== WRITTEN REQUEST ==
Convert only the data below, from its first line through the line containing "point(980,254)", inclusive, into a Markdown table with the columns Row and Line. Number each row, omit blank lines, and leave out the pictures.

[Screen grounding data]
** BEGIN **
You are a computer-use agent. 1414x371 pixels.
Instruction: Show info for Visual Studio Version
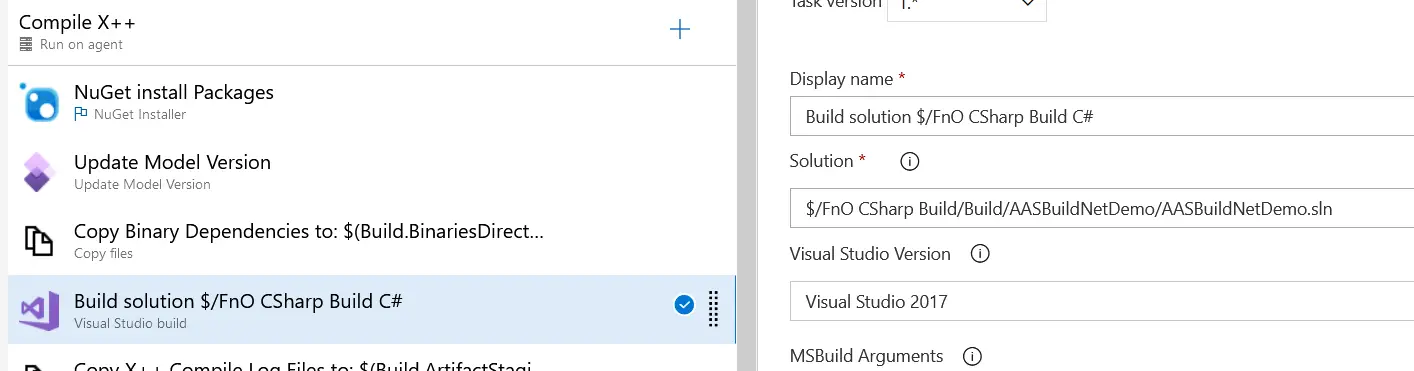point(980,254)
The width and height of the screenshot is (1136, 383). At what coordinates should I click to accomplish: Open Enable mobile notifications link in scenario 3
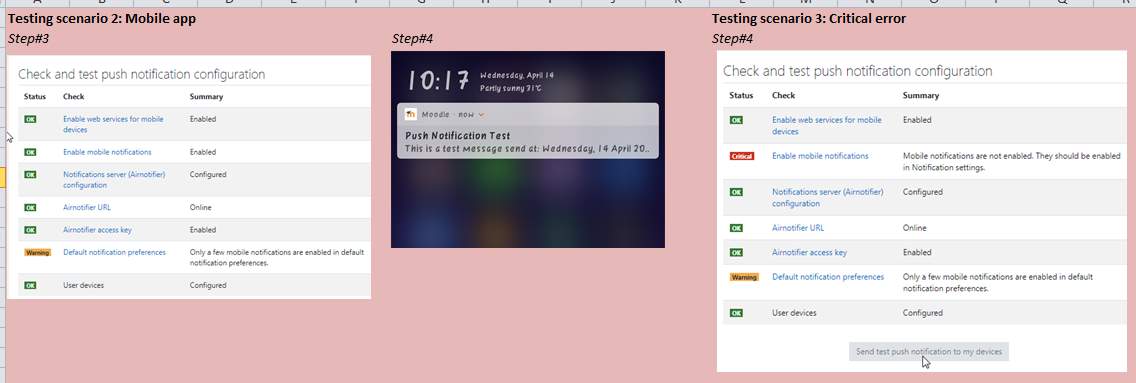pyautogui.click(x=819, y=156)
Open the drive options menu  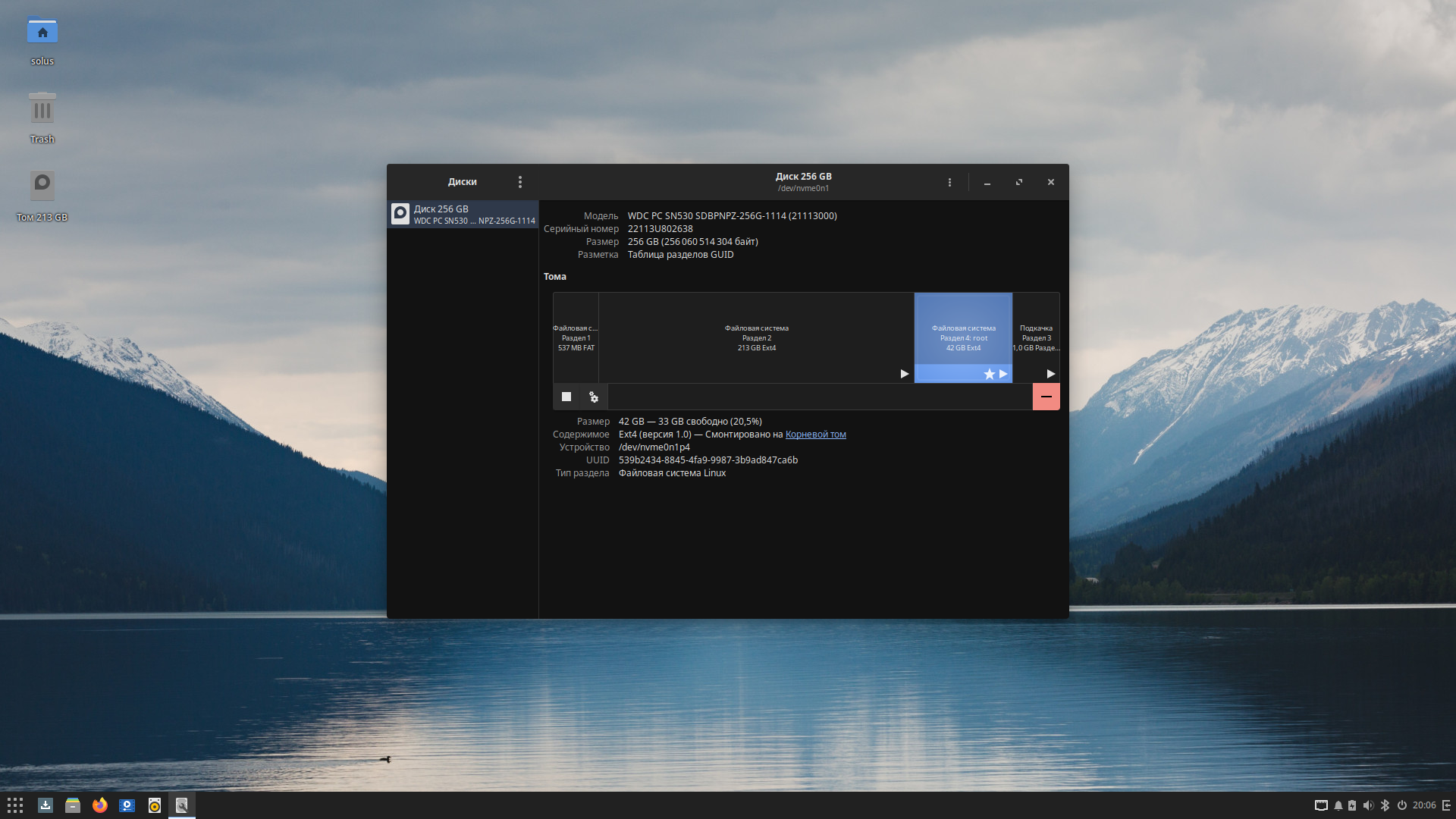coord(949,182)
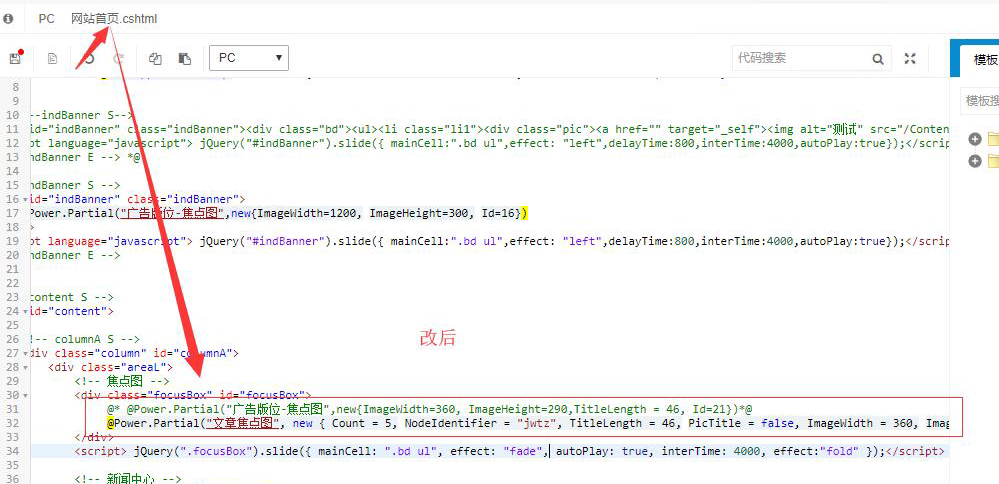Click the magnifier icon in code search
This screenshot has height=484, width=999.
coord(877,59)
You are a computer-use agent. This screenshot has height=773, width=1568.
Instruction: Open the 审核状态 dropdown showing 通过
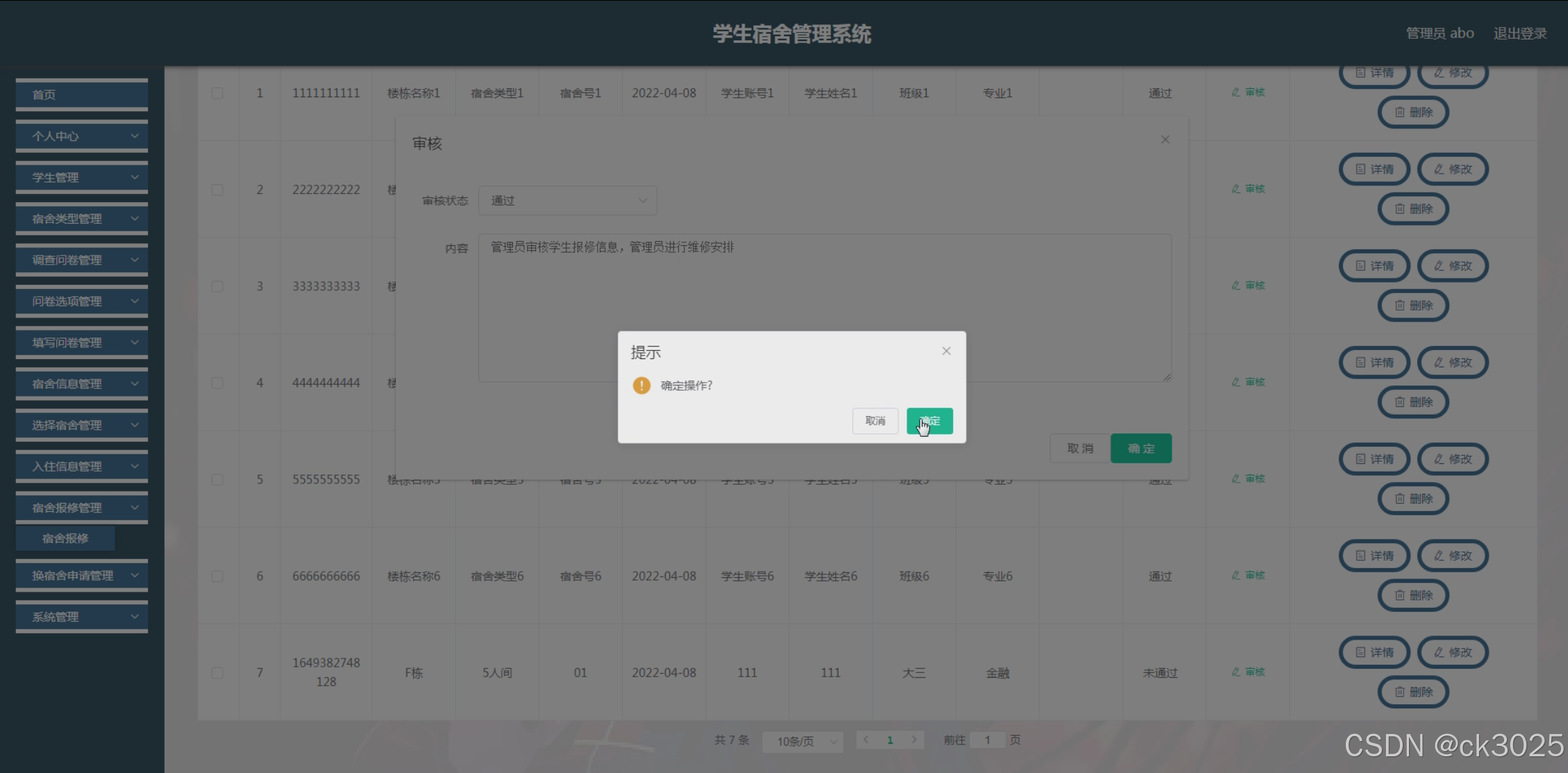click(567, 201)
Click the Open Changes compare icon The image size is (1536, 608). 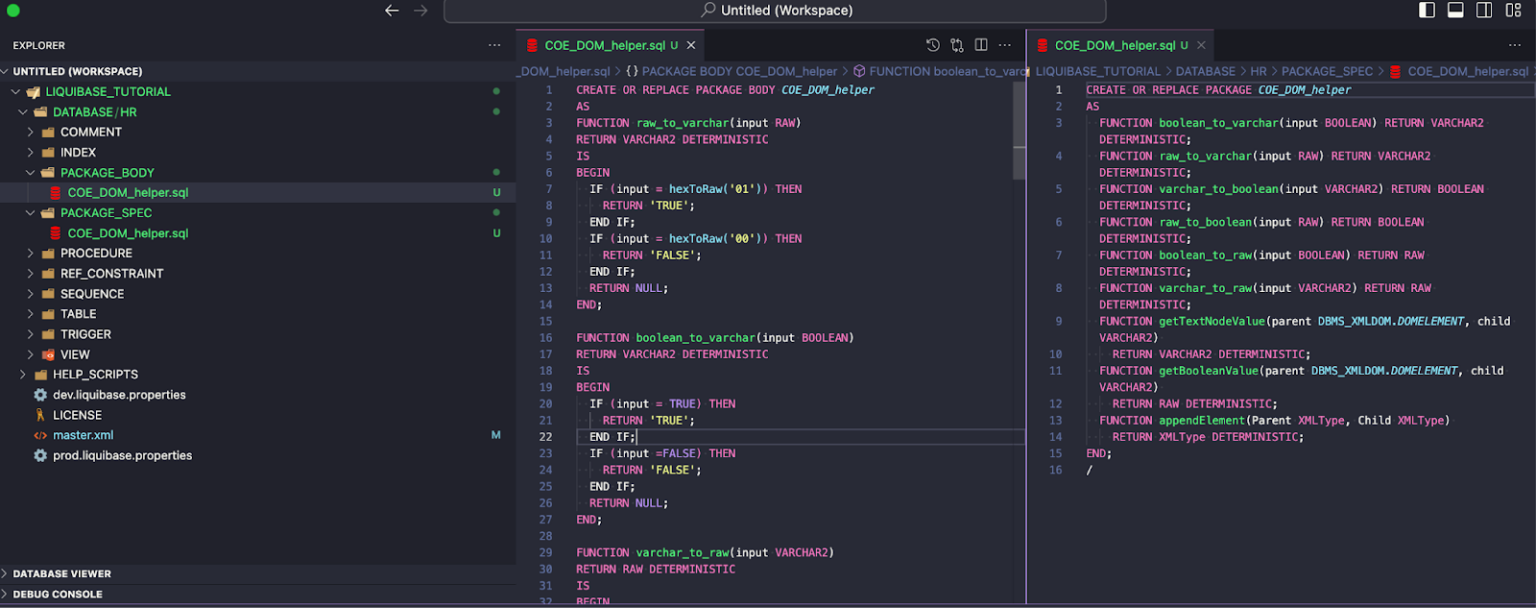(957, 45)
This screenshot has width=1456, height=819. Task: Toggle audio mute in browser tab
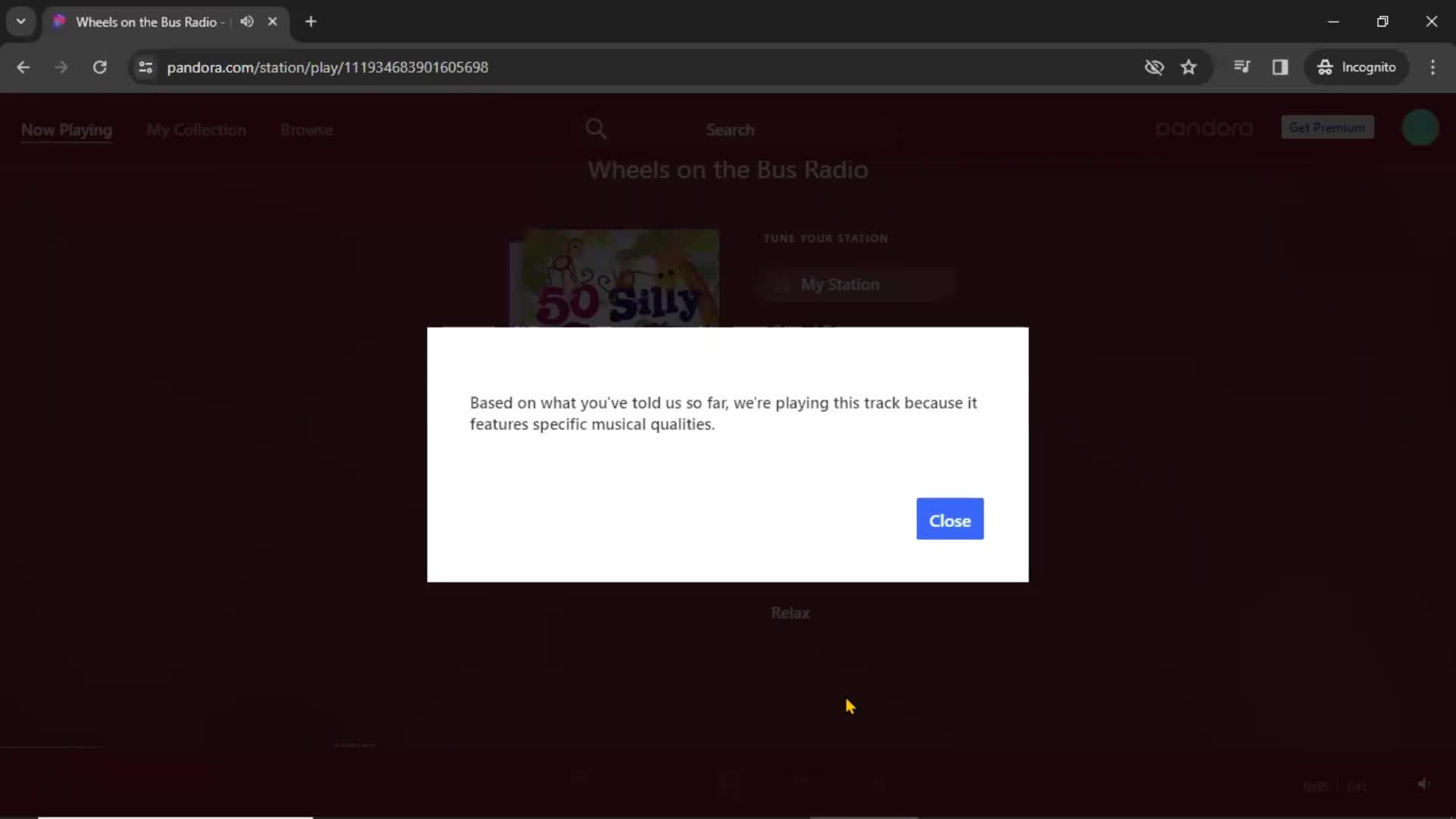(x=247, y=22)
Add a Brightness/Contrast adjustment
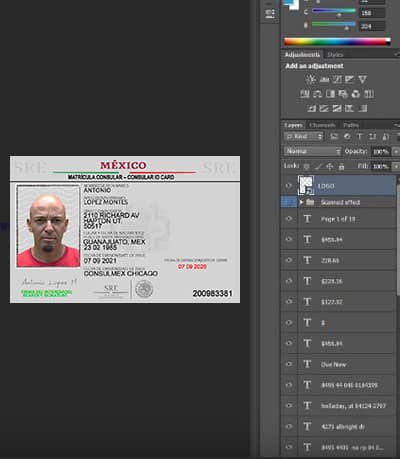Viewport: 400px width, 459px height. tap(311, 79)
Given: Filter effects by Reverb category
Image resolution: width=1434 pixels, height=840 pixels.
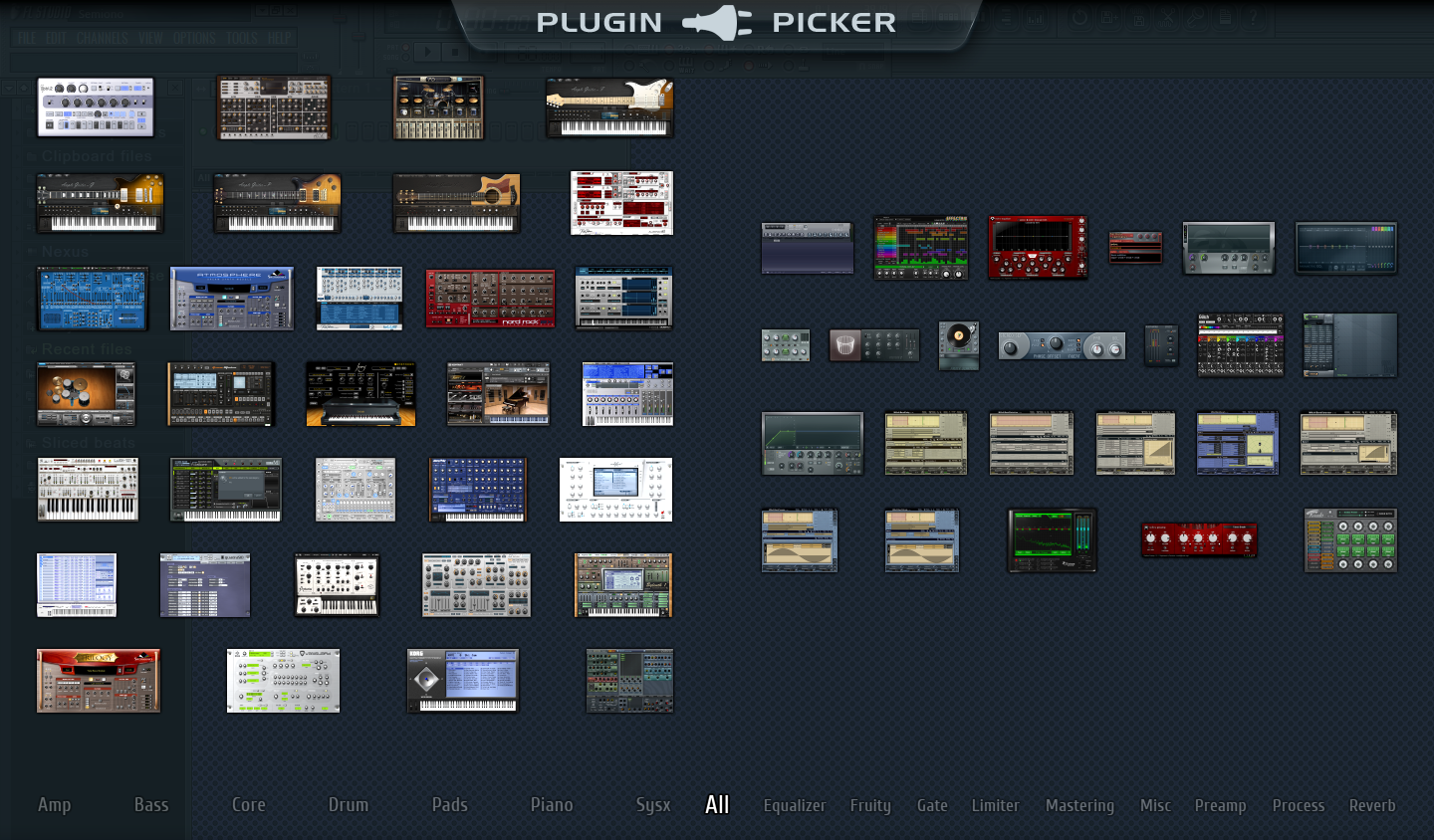Looking at the screenshot, I should click(x=1371, y=806).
** END **
== OUTPUT OF THE TASK ==
| Row | Line |
|---|---|
| 1 | You are a computer-use agent. 1414x371 pixels. |
| 2 | Instruction: Show info for Visual Studio Version |
| 3 | point(980,254) |